Obama, British leader say they have right strategy for Afghanistan war, in critical period

By Mark S. Smith, AP
Saturday, June 26, 2010

Obama, Brit leader: Afghanistan in critical period

TORONTO — President Barack Obama and British Prime Minister David Cameron said Saturday that the troubled Afghanistan war must show progress this year.

The two leaders, concluding their first meeting since the conservative British leader took power last month with a coalition government, said their nations have the right strategy in Afghanistan.

“This period that we are in is going to be critical,” Obama said.

Added Cameron: “Making progress this year, putting everything we have into getting it right this year is vitally important.”

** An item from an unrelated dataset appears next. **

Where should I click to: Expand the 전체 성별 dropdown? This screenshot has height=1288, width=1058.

With a resurgent Taliban, major U.S.-led offensives planned and June already the deadliest month of the nine-year-old Afghanistan war, the fight is considered at a critical juncture.

Earlier, Obama and Cameron were part of a statement from the summit of the leading eight industrial democracies that sketched out a strategy for enabling Afghanistan security forces to take over increased responsibility for the country within five years. Cameron also said separately, in a television interview, that there will likely be no British troops in Afghanistan five years from now.

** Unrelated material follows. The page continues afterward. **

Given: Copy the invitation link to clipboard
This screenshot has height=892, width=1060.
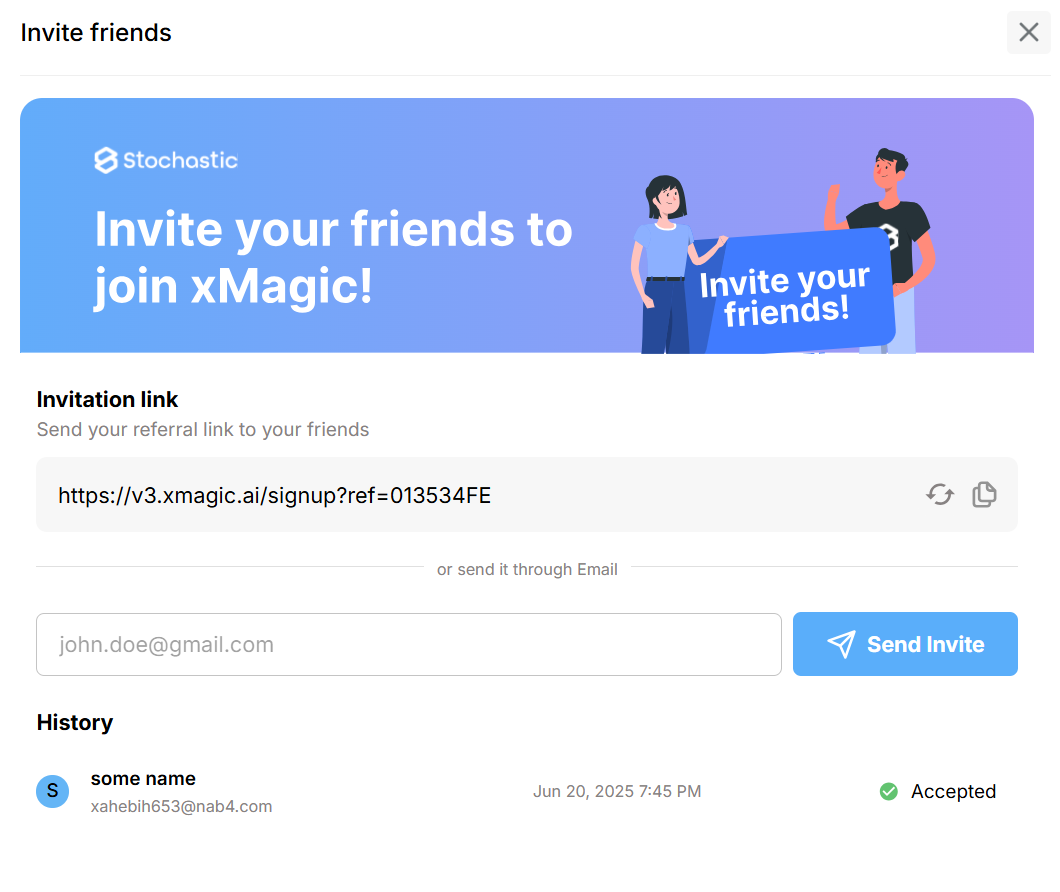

Obama began his day by concluding that so-called G-8 a summit at a resort in Canada’s forested Muskoka lakes region, then flew to Toronto for a second, expanded summit of the Group of 20 nations. Those larger meetings, mostly being held on Sunday, were getting underway with a dinner.

In between, Obama was meeting with important foreign counterparts one by one on the sidelines, including Cameron, South Korean President Lee Myung-Bak and Chinese President Hu Jintao.

The meeting between Obama and Cameron was given a collegial feel after the president gave his British ally a ride back to Toronto on his specially outfitted presidential helicopter. “He threatened to send me a bill,” Cameron joked. “But I said times are very tight in the U.K., so I’ll have to take that as a free lift.”

There was more joshing surrounding their bet over the U.S.-England soccer match in the World Cup, which ended in a 1-1 tie. So each gave the other a beer: “Goose Island 312,” brewed in Chicago, from Obama to Cameron, and “Hobgoblin” from the British leader back. They clinked glasses and said “cheers.”

The two had been expected to address the difficulties that the BP oil spill in the Gulf of Mexico has introduced into the American-British relationship. BP, a British-based company, has come under fierce criticism from Obama and others in the U.S. since a rig it was leasing exploded on April 20, causing the biggest offshore oil spill in U.S. history.

Although the oil continues to gush into the water, deepening the crisis, neither leader mentioned the topic when the two briefly addressed reporters after their hourlong session. And they took no questions, although most that were shouted at them concerned the BP catastrophe.